TASK STATEMENT: Rewrite the stretch of the StaticNGramTrieDictionary documentation from "For example, for" through "not been loaded.", replacing "children" with "child nodes".

SOURCE:
Class StaticNGramTrieDictionary

    • Constructor Detail

      • StaticNGramTrieDictionary

        public StaticNGramTrieDictionary()
    • Method Detail

      • getNodeForPrefix

        public StaticNGramTrieNode getNodeForPrefix​(int[] prefix,
                                                    int index)
        Description copied from class: AbstractNGramDictionary
        Use to retrieve a node for a given prefix.
        For example, for prefix = [1,2] will return the trie node corresponding to {2}.
        The children of the given node may have not been loaded.
        Specified by:
        getNodeForPrefix in class AbstractNGramDictionary<StaticNGramTrieNode>
        Parameters:
        prefix - the node prefix
        index - first word in prefix index (to take the full prefix, index should be = 0)
        Returns:
        the node found for the given prefix, or null if there is no existing node for such prefix
      • open

        public static StaticNGramTrieDictionary open​(File dictionaryFile)

INFORMATION SUPPLIED:

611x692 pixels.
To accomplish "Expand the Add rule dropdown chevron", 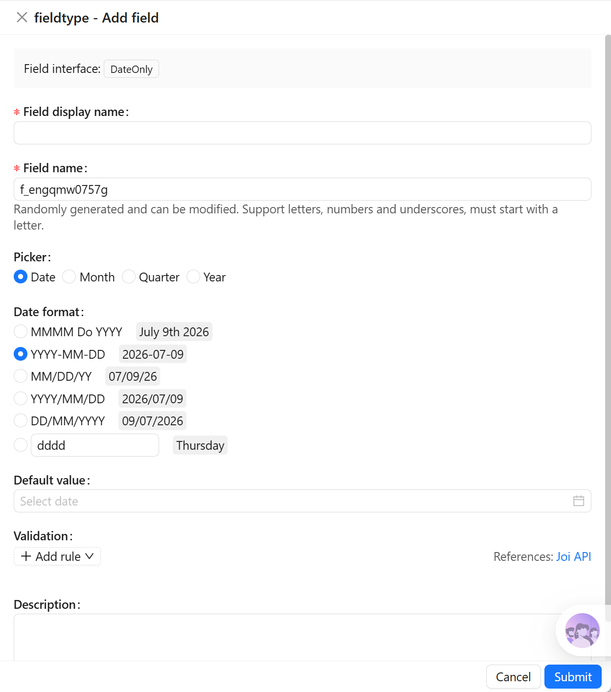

COMPLETED TASK:
For example, for prefix = [1,2] will return the trie node corresponding to {2}.
        The child nodes of the given node may have not been loaded.